Cosine similarity with gender direction:

    he: 0.1765
   she: -0.3161
   him: 0.1752
   her: -0.2905
   man: 0.1609
 woman: -0.2655
   boy: 0.0326
  girl: -0.2659
    it: -0.0147


- Score for boy improved! Even for the instruction-tuned version the score is still relatively low (0.1) so my aim is to get boy to = 0.05.

In [39]:
# Gender direction
def get_gender_direction(layer=28):
    male_terms = ["he", "him", "man", "father", "boy", "male", "brother", "husband"]
    female_terms = ["she", "her", "woman", "mother", "girl", "female", "sister", "wife"]
    male_vecs = [get_embedding(w, layer) for w in male_terms]
    female_vecs = [get_embedding(w, layer) for w in female_terms]
    gender_vec = np.mean(male_vecs, axis=0) - np.mean(female_vecs, axis=0)
    return normalize([gender_vec])[0]

In [40]:
# Testing the gender signal
gender_direction = get_gender_direction(layer=28)

test_words = ["he", "she", "him", "her", "man", "woman", "boy", "girl", "it"]

print("Cosine similarity with gender direction:\n")
for word in test_words:
    embedding = get_embedding(word, layer=28)
    score = project_on_gender_axis(embedding, gender_direction)
    print(f"{word:>6}: {score:.4f}")

Cosine similarity with gender direction:

    he: 0.1783
   she: -0.2983
   him: 0.1847
   her: -0.2550
   man: 0.1662
 woman: -0.2579
   boy: 0.0457
  girl: -0.2488
    it: -0.0093


- I'm gonna stop here because boy increased to 0.0457 and it got smaller and closer to 0 (more neutral) which shows a better gender signal.

In [46]:
def compute_sentence_scores(sentences, gender_direction, layer=28):
    results = []
    for sent in sentences:
        emb = get_embedding(sent, layer=layer)
        score = project_on_gender_axis(emb, gender_direction)
        results.append((sent, round(score, 4)))
    return results

In [49]:
r = 0.47
def label_gender(score):
    # Defines reference points
    reference_points = {
        "strong female-association": -0.35 * r,
        "mild female-association": -0.2 * r,
        "neutral": 0.0,
        "mild male-association": 0.2 * r,
        "strong male-association": 0.35 * r,

    }
    # Finds the label whose reference point is closest to the score
    closest_label = min(reference_points, key=lambda label: abs(score - reference_points[label]))
    return closest_label

# Generates gender direction
gender_direction = get_gender_direction()

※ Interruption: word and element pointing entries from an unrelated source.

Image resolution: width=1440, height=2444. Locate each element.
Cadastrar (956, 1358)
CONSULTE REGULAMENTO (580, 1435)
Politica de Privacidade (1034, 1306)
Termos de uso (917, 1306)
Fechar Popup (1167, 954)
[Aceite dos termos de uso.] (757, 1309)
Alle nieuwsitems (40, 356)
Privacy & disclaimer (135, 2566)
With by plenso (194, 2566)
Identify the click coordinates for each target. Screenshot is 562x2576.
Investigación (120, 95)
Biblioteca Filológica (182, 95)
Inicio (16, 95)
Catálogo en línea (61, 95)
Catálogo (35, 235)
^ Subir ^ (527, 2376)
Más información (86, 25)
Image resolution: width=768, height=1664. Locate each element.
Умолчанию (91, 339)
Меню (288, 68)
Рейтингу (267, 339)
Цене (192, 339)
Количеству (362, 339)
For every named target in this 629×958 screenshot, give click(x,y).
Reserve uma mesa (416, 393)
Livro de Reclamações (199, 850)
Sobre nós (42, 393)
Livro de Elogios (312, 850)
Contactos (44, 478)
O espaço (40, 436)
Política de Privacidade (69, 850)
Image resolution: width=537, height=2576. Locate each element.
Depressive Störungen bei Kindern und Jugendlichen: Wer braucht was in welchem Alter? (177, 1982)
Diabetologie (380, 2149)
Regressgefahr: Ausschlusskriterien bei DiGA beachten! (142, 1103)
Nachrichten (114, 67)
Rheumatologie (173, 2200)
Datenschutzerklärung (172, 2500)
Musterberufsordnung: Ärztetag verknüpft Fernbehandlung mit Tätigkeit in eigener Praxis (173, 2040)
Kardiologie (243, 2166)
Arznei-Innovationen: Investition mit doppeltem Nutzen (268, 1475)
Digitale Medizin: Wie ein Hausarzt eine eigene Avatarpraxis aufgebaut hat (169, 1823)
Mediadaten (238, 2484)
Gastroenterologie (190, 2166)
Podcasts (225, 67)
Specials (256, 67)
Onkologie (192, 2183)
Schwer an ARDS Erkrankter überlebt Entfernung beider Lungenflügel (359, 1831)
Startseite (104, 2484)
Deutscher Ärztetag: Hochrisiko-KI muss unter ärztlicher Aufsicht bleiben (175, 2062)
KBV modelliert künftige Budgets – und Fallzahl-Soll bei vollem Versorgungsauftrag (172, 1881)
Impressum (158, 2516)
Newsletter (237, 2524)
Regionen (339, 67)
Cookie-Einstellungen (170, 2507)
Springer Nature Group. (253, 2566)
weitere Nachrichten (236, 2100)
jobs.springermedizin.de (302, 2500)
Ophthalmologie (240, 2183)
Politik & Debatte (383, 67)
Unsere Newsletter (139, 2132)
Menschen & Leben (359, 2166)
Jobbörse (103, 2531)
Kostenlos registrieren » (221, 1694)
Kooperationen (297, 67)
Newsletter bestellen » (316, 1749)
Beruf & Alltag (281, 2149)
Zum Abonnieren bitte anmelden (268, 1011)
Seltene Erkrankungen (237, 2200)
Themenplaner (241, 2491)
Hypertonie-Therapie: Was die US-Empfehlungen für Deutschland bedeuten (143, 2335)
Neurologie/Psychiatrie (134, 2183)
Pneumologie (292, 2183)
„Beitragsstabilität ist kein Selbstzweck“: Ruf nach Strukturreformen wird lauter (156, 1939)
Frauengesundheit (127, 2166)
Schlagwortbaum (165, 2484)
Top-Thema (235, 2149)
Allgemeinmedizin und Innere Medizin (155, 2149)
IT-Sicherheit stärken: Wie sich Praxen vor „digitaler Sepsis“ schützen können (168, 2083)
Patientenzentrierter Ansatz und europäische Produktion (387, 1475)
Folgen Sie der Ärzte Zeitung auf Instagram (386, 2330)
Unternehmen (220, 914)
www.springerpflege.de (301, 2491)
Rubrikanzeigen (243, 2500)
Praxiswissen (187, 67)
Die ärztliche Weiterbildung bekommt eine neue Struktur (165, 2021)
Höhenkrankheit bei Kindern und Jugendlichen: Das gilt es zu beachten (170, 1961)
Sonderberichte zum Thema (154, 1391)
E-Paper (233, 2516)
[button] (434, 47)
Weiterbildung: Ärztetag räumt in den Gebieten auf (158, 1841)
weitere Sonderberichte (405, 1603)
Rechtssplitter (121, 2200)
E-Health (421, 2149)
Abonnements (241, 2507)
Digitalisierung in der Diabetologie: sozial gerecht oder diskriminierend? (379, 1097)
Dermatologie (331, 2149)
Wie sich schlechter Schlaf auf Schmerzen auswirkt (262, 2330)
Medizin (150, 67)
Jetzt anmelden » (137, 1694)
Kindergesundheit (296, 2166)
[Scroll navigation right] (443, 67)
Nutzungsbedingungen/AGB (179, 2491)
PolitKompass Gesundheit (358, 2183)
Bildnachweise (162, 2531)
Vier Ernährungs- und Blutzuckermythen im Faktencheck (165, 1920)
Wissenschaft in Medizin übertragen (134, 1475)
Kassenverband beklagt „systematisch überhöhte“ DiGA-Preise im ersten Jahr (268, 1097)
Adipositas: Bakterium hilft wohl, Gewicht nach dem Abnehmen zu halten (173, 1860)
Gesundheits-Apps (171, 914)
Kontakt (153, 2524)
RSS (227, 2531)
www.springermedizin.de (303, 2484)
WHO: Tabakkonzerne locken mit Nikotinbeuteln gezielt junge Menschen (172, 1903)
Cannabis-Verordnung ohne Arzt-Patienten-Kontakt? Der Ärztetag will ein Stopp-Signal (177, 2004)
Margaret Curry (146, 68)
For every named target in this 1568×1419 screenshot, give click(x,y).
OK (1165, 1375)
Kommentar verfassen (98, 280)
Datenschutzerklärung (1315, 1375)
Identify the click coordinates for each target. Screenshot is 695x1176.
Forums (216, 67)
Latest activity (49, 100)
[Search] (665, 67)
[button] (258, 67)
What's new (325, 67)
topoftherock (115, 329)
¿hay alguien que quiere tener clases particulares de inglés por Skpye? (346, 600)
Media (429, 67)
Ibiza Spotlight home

# Collects results in a list of dictionaries
embedding_data = []

for cat_id, sentence_list in women_sentences.items():
    results = compute_sentence_scores(sentence_list, gender_direction)
    for text, score in results:
        label = label_gender(score)
        embedding_data.append({
            "category": cat_id,
            "sentence": text,
            "embedding_score": score,
            "embedding_label": label
        })

# Converting to DataFrame
embedding_df = pd.DataFrame(embedding_data)

In [50]:
embedding_df

Unnamed: 0,category,sentence,embedding_score,embedding_label
0,1,emotional and irrational,-0.0792,mild female-association
1,1,the breakup is hard on her,-0.0814,mild female-association
2,1,overreacts,-0.0567,mild female-association
3,1,cries every night,-0.0626,mild female-association
4,1,spends 200€ at the hairdresser,-0.0567,mild female-association
5,1,craves attention,-0.0419,neutral
6,2,"gentle, kind, and submissive",-0.052,mild female-association
7,2,is kind and caring,-0.0358,neutral
8,2,has to obey,-0.0422,neutral
9,2,always plays by the rules,-0.0627,mild female-association


Mostly mild female associations with a couple of neutral associations!